# Problem to work on:
From the line with "How to Evaluate" through the line with "The Ultimate Guide", repeat the entries verbatim, both end lines included, and add nothing.
--*--
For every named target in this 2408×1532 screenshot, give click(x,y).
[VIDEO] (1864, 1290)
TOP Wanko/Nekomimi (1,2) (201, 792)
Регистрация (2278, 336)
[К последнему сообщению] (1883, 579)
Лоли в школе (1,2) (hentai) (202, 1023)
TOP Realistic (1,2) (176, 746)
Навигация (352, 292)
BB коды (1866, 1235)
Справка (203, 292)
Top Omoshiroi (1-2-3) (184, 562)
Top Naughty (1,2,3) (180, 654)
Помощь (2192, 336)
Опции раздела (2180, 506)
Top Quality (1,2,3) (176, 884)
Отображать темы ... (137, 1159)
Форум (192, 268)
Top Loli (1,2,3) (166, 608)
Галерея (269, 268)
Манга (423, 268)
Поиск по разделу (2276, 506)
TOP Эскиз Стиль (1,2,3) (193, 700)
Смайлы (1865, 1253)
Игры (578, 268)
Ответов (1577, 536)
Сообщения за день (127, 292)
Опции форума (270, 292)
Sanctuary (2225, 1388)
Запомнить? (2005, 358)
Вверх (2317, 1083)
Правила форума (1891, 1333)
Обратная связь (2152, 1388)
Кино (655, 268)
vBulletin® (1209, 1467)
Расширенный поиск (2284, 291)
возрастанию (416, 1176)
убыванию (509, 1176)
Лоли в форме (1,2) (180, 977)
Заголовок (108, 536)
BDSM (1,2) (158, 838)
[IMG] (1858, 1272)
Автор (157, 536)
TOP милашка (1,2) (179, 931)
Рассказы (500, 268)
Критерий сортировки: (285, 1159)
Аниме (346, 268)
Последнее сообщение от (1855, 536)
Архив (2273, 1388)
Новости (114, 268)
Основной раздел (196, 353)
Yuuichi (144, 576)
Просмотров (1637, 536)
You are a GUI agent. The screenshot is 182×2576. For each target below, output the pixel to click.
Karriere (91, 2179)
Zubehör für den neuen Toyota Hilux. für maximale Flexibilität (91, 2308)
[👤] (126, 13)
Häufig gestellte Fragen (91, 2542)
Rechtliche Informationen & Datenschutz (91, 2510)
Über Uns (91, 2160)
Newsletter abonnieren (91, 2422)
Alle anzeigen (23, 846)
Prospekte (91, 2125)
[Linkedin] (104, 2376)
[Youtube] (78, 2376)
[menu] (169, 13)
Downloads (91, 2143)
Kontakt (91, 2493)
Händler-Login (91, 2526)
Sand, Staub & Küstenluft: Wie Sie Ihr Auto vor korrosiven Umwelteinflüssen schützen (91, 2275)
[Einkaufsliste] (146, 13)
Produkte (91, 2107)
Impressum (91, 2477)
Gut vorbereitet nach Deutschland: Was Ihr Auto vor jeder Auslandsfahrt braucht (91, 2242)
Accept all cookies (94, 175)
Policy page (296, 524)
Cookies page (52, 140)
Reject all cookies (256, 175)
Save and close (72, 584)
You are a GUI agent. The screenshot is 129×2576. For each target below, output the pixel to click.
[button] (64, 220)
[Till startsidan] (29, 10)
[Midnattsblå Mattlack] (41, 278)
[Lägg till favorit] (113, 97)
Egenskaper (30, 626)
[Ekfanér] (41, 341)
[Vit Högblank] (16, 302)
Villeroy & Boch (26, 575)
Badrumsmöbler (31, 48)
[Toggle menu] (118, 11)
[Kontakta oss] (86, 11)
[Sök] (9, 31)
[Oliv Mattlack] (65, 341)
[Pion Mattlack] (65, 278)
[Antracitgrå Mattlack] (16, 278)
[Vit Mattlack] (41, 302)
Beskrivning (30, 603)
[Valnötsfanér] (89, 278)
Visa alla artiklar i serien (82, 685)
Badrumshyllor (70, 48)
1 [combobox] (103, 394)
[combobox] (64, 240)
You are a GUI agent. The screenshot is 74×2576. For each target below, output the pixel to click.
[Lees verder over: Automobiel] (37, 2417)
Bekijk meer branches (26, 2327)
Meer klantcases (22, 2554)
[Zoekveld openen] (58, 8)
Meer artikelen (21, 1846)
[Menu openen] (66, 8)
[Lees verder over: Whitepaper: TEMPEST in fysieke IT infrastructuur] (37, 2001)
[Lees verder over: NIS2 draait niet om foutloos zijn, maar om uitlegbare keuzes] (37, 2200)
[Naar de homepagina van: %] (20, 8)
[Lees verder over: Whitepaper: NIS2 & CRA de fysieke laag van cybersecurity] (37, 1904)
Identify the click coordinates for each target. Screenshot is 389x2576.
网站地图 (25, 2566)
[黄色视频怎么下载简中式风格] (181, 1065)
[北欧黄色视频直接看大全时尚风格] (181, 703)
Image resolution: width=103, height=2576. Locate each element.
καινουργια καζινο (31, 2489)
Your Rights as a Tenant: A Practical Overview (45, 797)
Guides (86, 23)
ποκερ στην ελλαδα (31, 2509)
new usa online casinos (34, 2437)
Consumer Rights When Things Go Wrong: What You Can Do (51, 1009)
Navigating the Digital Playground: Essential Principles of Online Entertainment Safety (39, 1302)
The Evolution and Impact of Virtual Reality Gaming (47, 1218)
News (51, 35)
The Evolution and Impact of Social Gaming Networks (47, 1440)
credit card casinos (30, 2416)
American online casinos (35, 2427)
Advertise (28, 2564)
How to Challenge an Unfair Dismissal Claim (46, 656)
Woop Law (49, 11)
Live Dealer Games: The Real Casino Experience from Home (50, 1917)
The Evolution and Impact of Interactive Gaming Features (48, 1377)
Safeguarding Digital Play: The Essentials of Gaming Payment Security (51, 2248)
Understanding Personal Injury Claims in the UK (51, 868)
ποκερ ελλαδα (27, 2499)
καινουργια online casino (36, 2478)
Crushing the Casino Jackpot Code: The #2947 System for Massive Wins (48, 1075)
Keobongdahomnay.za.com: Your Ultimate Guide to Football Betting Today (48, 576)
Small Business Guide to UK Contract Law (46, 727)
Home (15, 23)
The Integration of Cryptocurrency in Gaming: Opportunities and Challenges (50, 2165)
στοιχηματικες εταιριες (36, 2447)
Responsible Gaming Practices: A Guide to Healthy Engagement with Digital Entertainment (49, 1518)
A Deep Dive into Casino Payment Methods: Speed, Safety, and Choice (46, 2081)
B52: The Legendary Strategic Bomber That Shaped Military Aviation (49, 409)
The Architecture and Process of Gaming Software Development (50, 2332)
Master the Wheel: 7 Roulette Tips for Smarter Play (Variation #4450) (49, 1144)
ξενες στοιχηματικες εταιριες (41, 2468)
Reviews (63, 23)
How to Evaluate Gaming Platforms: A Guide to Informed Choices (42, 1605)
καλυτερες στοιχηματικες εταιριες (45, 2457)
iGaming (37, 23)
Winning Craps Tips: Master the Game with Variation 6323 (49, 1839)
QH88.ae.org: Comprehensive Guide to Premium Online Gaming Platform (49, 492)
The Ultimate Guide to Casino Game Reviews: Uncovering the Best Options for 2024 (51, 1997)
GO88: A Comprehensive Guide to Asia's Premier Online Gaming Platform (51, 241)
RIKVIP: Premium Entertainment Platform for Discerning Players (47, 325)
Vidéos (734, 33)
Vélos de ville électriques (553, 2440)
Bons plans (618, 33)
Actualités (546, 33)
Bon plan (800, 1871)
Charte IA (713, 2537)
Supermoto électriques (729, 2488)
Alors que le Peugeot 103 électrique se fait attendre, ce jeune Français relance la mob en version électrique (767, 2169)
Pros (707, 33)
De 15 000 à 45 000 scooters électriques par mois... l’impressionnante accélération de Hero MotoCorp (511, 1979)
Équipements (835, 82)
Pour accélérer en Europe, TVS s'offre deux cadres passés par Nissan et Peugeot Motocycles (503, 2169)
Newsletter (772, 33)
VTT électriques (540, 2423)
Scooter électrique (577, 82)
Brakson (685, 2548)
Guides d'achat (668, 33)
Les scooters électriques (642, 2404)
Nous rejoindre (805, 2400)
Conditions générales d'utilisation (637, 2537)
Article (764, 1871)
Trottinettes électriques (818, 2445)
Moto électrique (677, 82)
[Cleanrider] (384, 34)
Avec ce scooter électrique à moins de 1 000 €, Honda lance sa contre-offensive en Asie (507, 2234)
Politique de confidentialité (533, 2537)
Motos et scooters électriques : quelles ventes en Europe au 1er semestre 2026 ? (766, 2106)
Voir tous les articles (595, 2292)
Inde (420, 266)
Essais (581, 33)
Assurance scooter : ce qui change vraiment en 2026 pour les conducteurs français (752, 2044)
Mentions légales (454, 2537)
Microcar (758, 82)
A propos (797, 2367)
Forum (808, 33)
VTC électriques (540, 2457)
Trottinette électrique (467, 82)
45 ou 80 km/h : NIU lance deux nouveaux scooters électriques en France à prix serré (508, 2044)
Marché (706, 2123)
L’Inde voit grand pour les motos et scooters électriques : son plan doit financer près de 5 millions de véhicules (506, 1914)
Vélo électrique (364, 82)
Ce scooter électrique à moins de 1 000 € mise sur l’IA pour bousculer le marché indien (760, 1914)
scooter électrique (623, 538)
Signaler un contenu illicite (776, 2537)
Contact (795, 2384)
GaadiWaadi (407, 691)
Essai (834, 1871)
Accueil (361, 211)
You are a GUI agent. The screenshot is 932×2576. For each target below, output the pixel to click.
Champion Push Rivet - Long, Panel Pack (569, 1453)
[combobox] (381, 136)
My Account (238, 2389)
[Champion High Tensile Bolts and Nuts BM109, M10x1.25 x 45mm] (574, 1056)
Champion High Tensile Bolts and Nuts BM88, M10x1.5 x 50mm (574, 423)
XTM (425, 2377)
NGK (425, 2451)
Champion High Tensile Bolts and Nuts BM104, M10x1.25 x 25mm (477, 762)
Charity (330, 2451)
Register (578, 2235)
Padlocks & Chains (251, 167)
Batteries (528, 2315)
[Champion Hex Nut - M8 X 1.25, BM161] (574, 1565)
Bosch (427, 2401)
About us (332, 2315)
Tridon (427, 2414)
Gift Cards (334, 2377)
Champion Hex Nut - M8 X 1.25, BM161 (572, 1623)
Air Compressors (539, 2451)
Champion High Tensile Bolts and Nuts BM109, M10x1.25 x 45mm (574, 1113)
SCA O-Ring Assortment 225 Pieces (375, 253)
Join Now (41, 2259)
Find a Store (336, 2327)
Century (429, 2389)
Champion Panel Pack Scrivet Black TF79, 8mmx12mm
--*--
# Output below:
How to Evaluate Gaming Platforms: A Guide to Informed Choices (42, 1605)
καλυτερες στοιχηματικες εταιριες (45, 2457)
iGaming (37, 23)
Winning Craps Tips: Master the Game with Variation 6323 (49, 1839)
QH88.ae.org: Comprehensive Guide to Premium Online Gaming Platform (49, 492)
The Ultimate Guide to Casino Game Reviews: Uncovering the Best Options for 2024 (51, 1997)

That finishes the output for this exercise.